Catatan film “Dalam Mighrab Cinta”
Ada dua pilihan film yang bisa ditonton oleh istriku dan akhirnya dipilihlah film “Dalam Mighrab Cinta” daripada film humor Kabayan. Pertimbangannya, takut kehabisan jatah waktu nonton dan mumpung belum penuh penontonnya. Kecintaan akan film nasional (+ sinetron) membuat istriku begitu menunggu kehadiran film ini dan selayaknya aku sebagai suami yang baik-baik (saja) tidak ada salahnya menemani istri tercinta untuk nonton film ini.
Sebaiknya memang nonton berduaan sama pasangan masing-masing dari pada nonton sendiri-sendiri. Akibatnya memang kasihan tetangga nonton disamping. Pasti dia jadi agak terganggu dengan dialog antara aku dan istriku, sepanjang berlangsungnya film “Dalam Mighrab Cinta” (DMC). Sebuah film yang enak untuk dikomentari pada setiap adegannya.

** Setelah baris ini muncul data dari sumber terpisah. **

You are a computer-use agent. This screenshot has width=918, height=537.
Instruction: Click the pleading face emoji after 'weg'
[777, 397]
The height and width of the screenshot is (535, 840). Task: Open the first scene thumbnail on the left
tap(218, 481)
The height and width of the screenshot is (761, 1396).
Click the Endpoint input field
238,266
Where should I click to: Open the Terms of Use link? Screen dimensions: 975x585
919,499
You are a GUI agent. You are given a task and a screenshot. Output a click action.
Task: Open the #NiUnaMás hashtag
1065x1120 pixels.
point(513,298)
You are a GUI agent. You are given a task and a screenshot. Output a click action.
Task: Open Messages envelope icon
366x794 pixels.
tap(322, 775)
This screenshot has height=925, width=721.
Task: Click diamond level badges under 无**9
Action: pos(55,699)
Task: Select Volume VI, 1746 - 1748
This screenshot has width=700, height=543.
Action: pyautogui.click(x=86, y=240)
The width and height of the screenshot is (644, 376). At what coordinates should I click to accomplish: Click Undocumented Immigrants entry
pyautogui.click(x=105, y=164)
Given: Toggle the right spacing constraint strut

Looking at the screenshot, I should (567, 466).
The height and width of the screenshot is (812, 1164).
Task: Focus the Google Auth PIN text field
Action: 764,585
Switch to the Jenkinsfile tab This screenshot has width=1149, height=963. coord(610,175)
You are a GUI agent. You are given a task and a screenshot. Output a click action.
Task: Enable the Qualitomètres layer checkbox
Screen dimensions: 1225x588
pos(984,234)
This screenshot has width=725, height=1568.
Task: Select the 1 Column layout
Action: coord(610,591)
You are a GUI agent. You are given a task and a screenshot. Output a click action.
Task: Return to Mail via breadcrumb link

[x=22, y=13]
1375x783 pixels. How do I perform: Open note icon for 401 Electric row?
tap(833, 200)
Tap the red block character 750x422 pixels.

Film yang sarat dengan potret kehidupan manusia ini memang disampaikan dengan sangat lugas oleh sang sutradara. Kelihatannya batasan durasi tayang film yang terbatas membuat sutradara harus berpikir keras untuk mewujudkan isi buku DMC ke layar lebar.
Akhirnya semuapun digampangkan saja, yang penting tujuan tercapai. Kalau dikumpulkan pasti akan banyak sekali pertanyaan sepele tentang jalan cerita ini, tetapi kalau kita ikut saja maunya sang sutradara, maka dijamin kita akan bisa menikmati film ini dengan nyaman dan tanpa cacat.
Kisah dimulai ketika seorang santri ketemu dengan adik pemimpin pondok pesantrennya. Adegan disini benar-benar tidak logika otak kiri, tetapi kalau kita pakai otak kanan, maka kita anggap saja itu adalah adegan untuk menunjukkan betapa baiknya hati seorang Syamsul.
Adegan kemudian makin sulit diterima otak kiri kita, misalnya saat Syamsul dituduh mencuri dompet di pesantren. Di novelnya mungkin adegan ini sangat logis, tetapi sutradara terlihat sulit menuangkannya dalam layar lebar, sehingga yang terjadi adalah sebuah pengadilan yang sangat tidak bisa diterima oleh otak kiri kita.
Jadi sebaiknya sejak dari awal sudah siap-siap untuk menanggalkan dulu logika berpikir otak kiri kita dan segera pasang otak kanan dengan kekuatan penuh.
Saat kita sudah memakai otak kanan untuk menonton film ini, maka semua adegan menjadi logis dan bisa dinikmati dengan penuh senyum. Kalau kita nonton berdua dengan pasangan hidup kita, demi untuk menyenangkan hati pasangan kita, maka dijamin tanpa sadar air mata tahu-tahu sudah membasahi pipi kita.
Secara garis besar, film ini sebenarnya sangat baik menunjukkan potret kehidupan yang sangat realistis. Bukankah banyak sekali orang yang dipanggil ustadz tetapi sebenarnya dalam dirinya tidak ada sifat ustadz sama sekali.
Semua kejadian dalm film ini menjadi sangat manusiawi, karena para tokoh film ini digarap agar berakting sesuai dengan potret kehidupan manusia sehari-hari. Semua orang bisa salah dalam bertindak dan tugas kita adalah memaafkannya.
Seorang yang tidak pernah mencuri dan akhirnya dituduh mencuri, bisa saja akhirnya menjadi pencuri betul dan khusus untuk yang satu ini, maka film ini menceritakannya dengan sangat indah.
Kalau ada yang benar-benar kurang dalam film ini adalah akting dari adik Syamsul yang tidak terlihat karakternya demikian juga El Manik, ayah Syamsul terlihat main tidak dalam form terbaiknya (emangnya main bola ya?).